朝日新聞連載小説『国宝』吉田修一・作 束妹・画第144回2017/5/28

 代役を立てなければならないという時には、あらゆることが半二郎の頭を巡ったのであろう。
①半二郎の役どころであるお初をきっちりと演じられる芸を持った役者。
②代役にした役者と半二郎の今までの関係と、代役を頼んだ後の関係。
③代役に立てた役者の興行的な人気。
④代役に立てた役者と今回の舞台の他の役者との関係。

 ①を考えれば、実績のある役者がふさわしいのであろう。②の条件なら、息子の俊介がふさわしい。③は、結果的には、喜久雄がふさわしかったのかもしれない。④は、いろいろに考えられるが、俊介の場合はその芸を、他の大御所にさんざんに貶される可能性があるのかもしれない。が、逆に、半二郎の息子だからと芸の未熟をなんとか補おうとしてくれるのかもしれない。
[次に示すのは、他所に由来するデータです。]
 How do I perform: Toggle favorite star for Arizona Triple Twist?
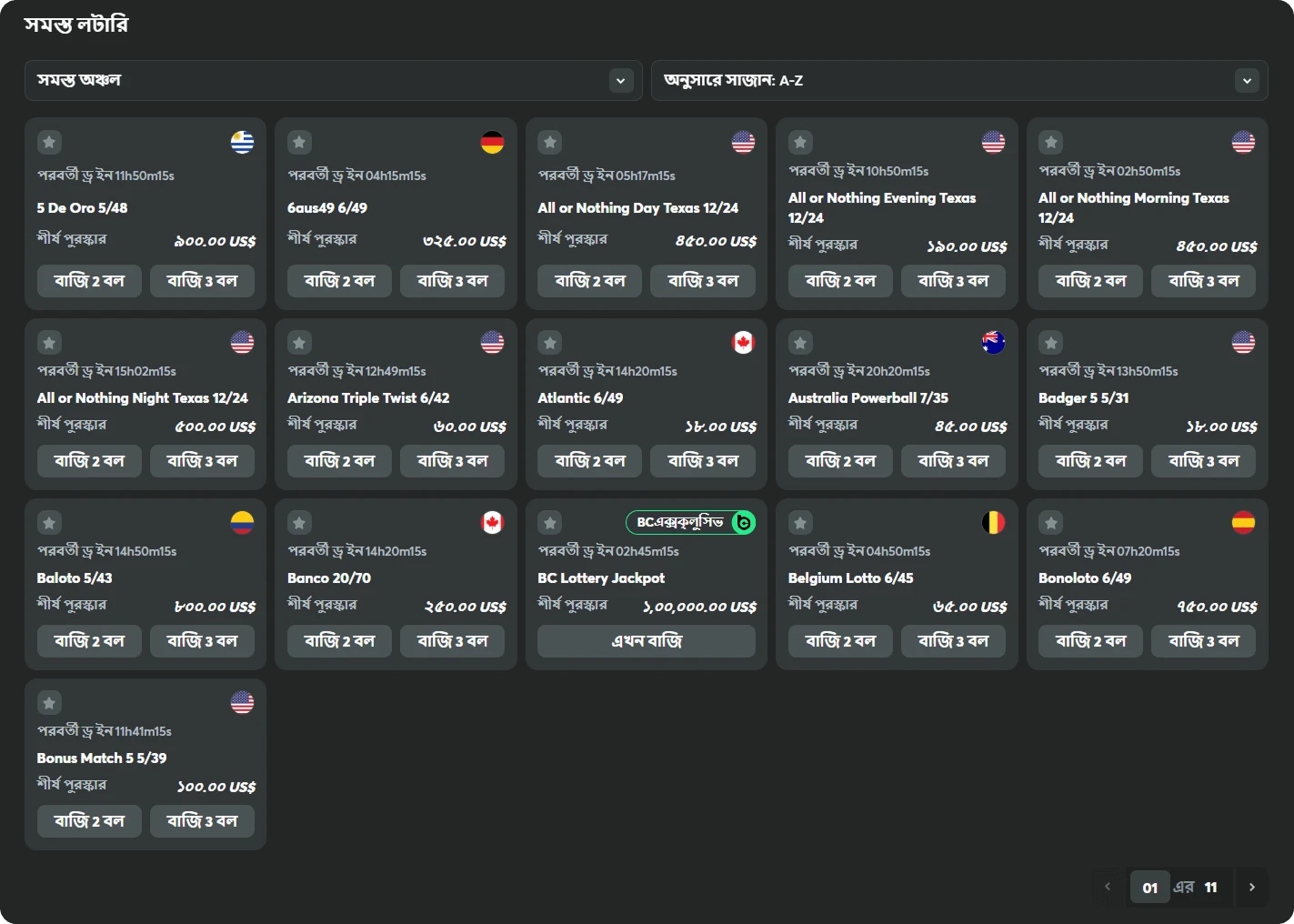299,343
 半二郎は、芸の上での優劣はもちろんのことながら、俊介と喜久雄の将来を考えて、今回の代役を選んだのではないか。
 または、他のどんなベテラン役者よりも息子よりも、喜久雄が自分の意図する役どころに近いと判断したのかもしれない。
 いろいろな条件から喜久雄を選んだのか、それとも純粋に芸の力から選んだのか、どちらなのだろう?